Te escribo desde mi libretita, que como bien dijiste vale oro. Hace un calor infernal en el aeropuerto, 17 grados fuera y dentro prefiero no pensarlo. Me he gastado 6 euros en un bocata de jamón y me ha dolido mucho el alma. Los viajes me suelen dejar así como un regusto nostálgico en el cuerpo.
Me descubro cada día más sentimental, siempre lo fui pero antes me avergonzaba, intentaba ocultarlo. Cierto pudor hacia lo emotivo..., el sudor y las lágrimas. A veces me confunden las formas de hacerse fuerte.

El aeropuerto se vacía, cada vez menos gente. Más y menos gente, más o menos gente, todo señalizado, velocidad y quietud. Aprovecho antes de volver al engranaje cotidiano, tengo ganas de escribir. Me vienen a la mente los recuerdos de cuando éramos niñas y te iba a timbrar a tu casa para ir al instituto. Yo tan comedida y prudente y tu más lanzada. Empiezo por migomisma. Un día hace algunos años y no muy lejos de cuando iba a timbrarte al portal me dije por primera vez "quiero ser yo misma".

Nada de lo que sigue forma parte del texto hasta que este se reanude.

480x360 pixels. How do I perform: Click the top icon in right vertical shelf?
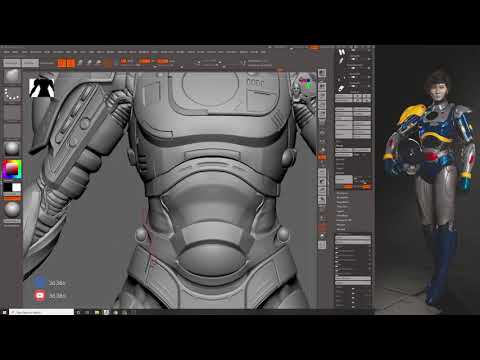pyautogui.click(x=322, y=73)
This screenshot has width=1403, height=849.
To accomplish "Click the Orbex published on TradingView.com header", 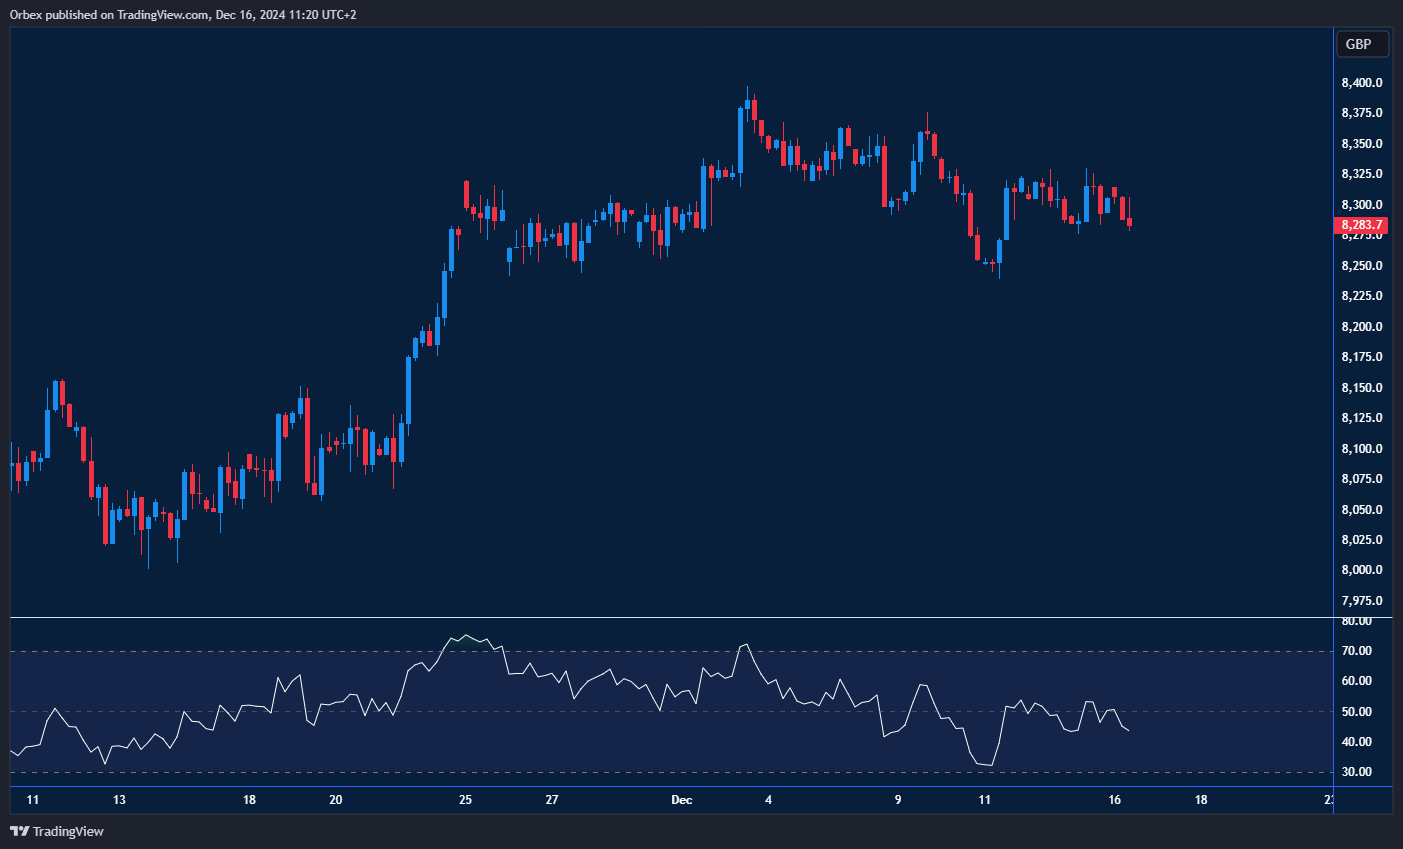I will click(183, 14).
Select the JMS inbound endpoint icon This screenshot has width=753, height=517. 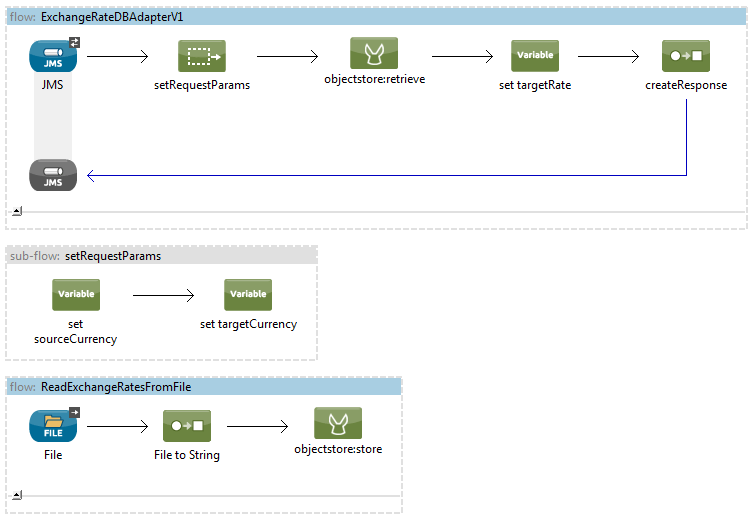(x=53, y=56)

Ya solo se ven medio-personas incrustadas en las sillas como malamente pueden, y yo, una de ellas. Algunos merodean de vez en cuando porque no pueden dormir, no pueden morir. Por ahora no me entra el sueño. Es la 1 de la madrugada y quedan 7 horas para mi vuelo. Creo que voy a ir oliendo a perros y por aquí no dejan de pasar los cacharros de la limpieza. El aeropuerto está cada vez más limpio y yo cada vez más sucia. "Gasbutano es limpieza, limpieza es tranquilidad". Todo a mi alrededor se ocupa de recordarme qué es eso de limpieza. No oler, no sudar, no gritar, no moverse. Ahora se apagan las luces, debe ser la hora de dormir aquí, aunque los mensajes de megafonía nunca cesan, sin interrupción, siempre tienen algo importante que decir, siempre alerta.

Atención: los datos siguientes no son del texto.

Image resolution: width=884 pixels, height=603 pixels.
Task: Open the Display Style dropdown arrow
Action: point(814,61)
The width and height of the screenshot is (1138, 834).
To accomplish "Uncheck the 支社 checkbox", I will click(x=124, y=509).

En los momentos del despegue o aterrizaje se respira casi siempre una ligera angustia, cuando el avión empieza a tomar altura o a descender y se tambalea ligeramente. En ese momento ponen una especie de música de ascensor de fondo para hacer el momento más liviano y pasajero. Lo que no consiguen tapar es el llanto de los niños. La ansiedad es incómoda, la angustia y la culpa, no son fáciles de tapar... El momento incómodo pasa y ya está. Te echaré de menos otro poquito y ya está.